Top of Provided records

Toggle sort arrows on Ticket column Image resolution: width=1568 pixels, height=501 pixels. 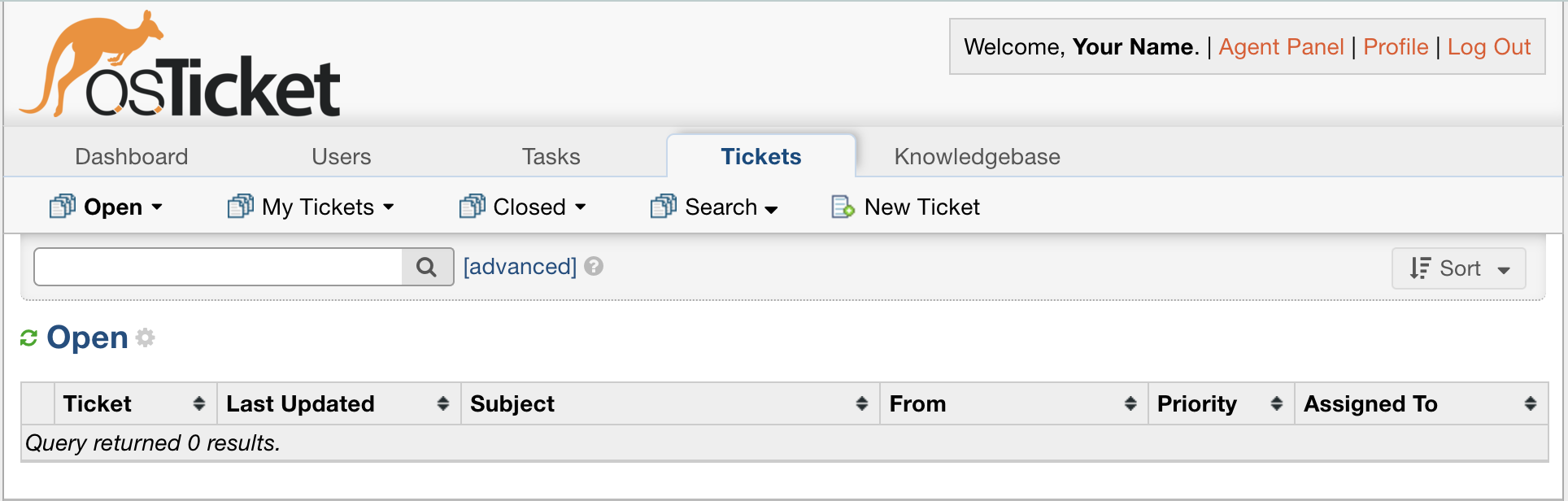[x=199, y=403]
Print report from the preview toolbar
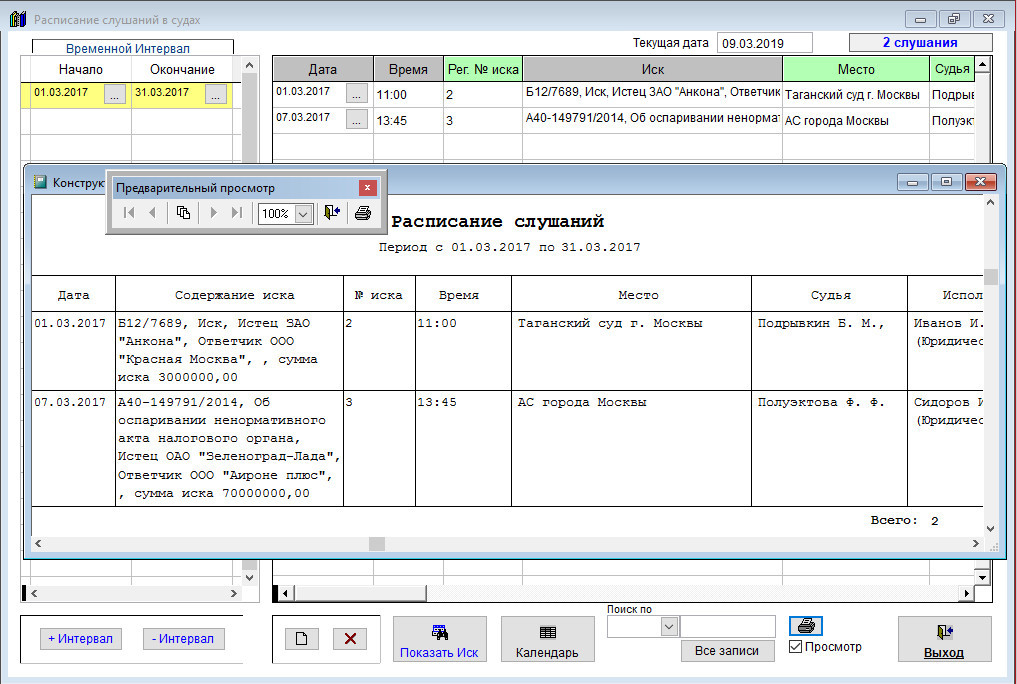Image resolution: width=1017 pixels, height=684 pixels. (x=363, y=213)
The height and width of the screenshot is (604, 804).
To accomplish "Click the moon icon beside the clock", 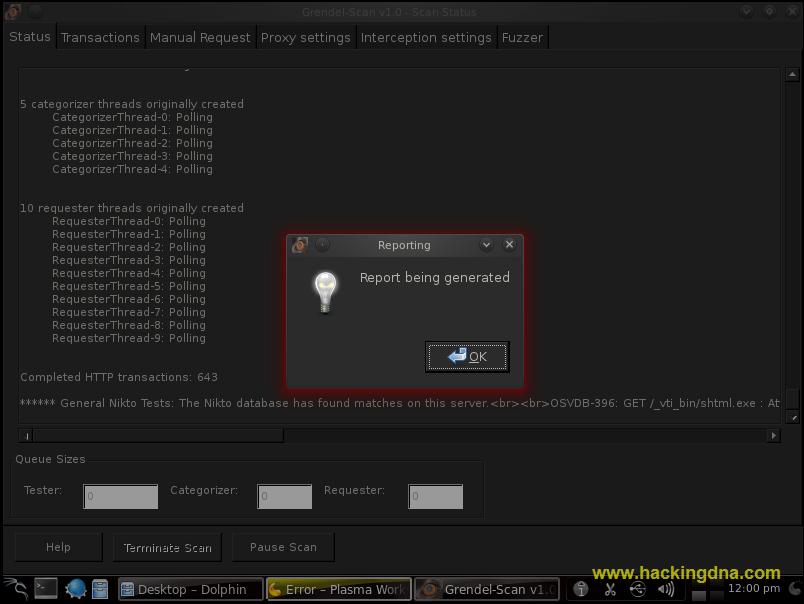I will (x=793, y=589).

Bottom of Provided records
Top of Provided records

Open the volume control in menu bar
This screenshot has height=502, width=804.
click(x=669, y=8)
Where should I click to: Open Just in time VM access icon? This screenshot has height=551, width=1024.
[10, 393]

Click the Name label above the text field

Bottom of Provided records
Top of Provided records

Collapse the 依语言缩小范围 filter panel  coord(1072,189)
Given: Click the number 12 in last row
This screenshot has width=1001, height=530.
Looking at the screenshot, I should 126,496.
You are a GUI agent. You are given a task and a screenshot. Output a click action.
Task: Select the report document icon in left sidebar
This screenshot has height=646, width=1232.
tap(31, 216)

Bottom of Provided records

Exercise requirements - Everything from the line with "This screenshot has height=502, width=804." through the line with "Click the Name label above the text field" should be written out exactly as it appears above, end lines included, and nothing outside that range.

Completed exercise -
This screenshot has height=502, width=804.
click(x=669, y=8)
Where should I click to: Open Just in time VM access icon? This screenshot has height=551, width=1024.
[10, 393]

Click the Name label above the text field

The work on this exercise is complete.